Nolaa’s rose-quartz eyes blazed; her head-tail thrashed. When her lips opened in a terrible, deadly smile of pointed teeth, Thul knew he was defeated. He took deep, hitching breaths, and felt dizzy. His lungs seemed to be choked with something that kept him from drawing in enough air. His head throbbed. With each step he knew with utter certainty that he had been exposed to the plague. He turned, grasping one of the intact transparisteel cylinders for support, an irony not lost on him.

He gripped the bars on its outer casing and turned to look back at the observation window where he had just left his son and Zekk. To his dismay, Bornan Thul saw Raynar’s face looking back at him, stricken with absolute despair.


IG-88 marched toward the central chamber with pounding metal footsteps that hammered the floor-plates like a mallet striking a bell. Lowie followed him closely, guiding the assassin droid whenever it hesitated at an intersection. IG-88 ripped aside one more sealed blockade before they reached the central chamber, arriving just in time to hear the sound of blaster fire, a vigorous battle. The huge droid picked up speed, and Lowie groaned uneasily as he raced after the metallic hulk.

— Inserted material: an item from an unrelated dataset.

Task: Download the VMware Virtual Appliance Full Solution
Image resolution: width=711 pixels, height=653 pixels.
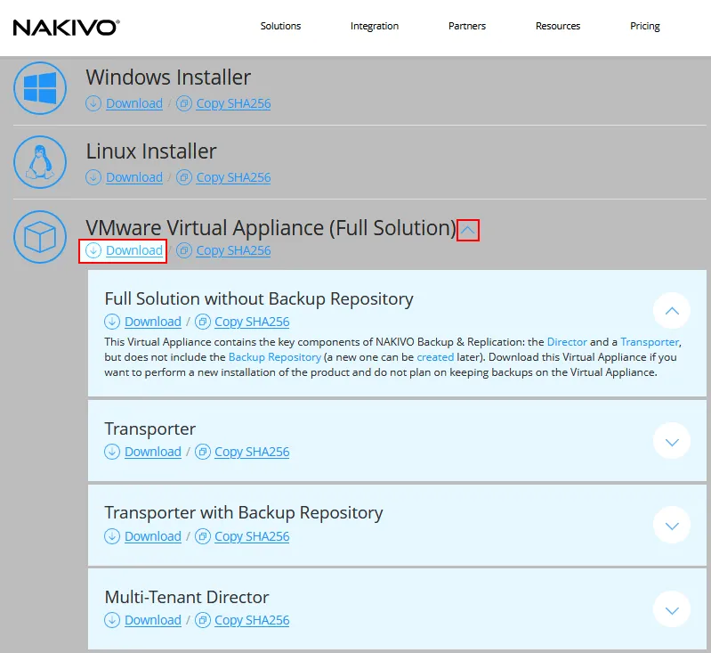Action: [x=133, y=250]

“Dear me, I do hope it’s nothing serious,” Em Teedee said. When they reached the observation windows, Lowie took in the situation at a glance. He saw Zekk, crouching and itching to fight. Raynar pressed his face against the observation window, not caring if he was seen. His face was filled with utter anguish. Lowie roared as he looked into the chamber, whose door was now sealed again.

Nolaa Tarkona stood surrounded by several broken cylinders. Multicolored plague liquids streamed from the containers, spilling everywhere, splashing, evaporating to suspend billions of disease organisms in the air. Worst of all, he saw Bornan Thul stagger away from the cylinders, disoriented, already exposed to the deadly plague. Bornan stumbled forward, trying to reach Nolaa ... but what the human merchant lord would do once he reached his nemesis, Lowie could not guess.

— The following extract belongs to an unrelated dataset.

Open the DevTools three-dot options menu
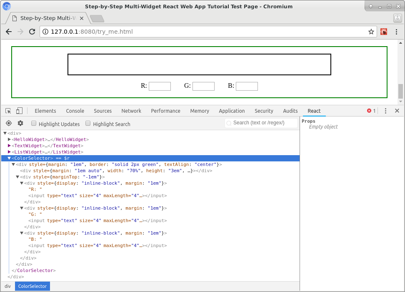405x292 pixels. tap(385, 111)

IG-88 had been commanded to assist Bornan Thul, to help him or save him—and seeing the man next to Nolaa Tarkona struggling with the onset of the disease, IG-88 charged implacably toward the wall. The droid knew his programming exactly. He raised his durasteel fists. Lowie realized what the assassin droid could do. IG-88 would batter his way in, tear down the walls, breach the isolation chamber, and expose them all to the plague-filled air.

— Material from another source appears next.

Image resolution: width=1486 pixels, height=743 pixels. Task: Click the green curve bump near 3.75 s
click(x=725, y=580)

Lowie threw himself at the assassin droid, but IG-88 simply batted him away with such a blow that the young Wookiee crashed into the wall. Raynar was too focused on his father’s plight to notice.

Zekk shouted, “No! You’ll flood all the corridors with the plague!”

But IG-88 paid no heed. He hammered on the wall, and bright polished dents began to appear. He would crack open the chamber in less than a minute.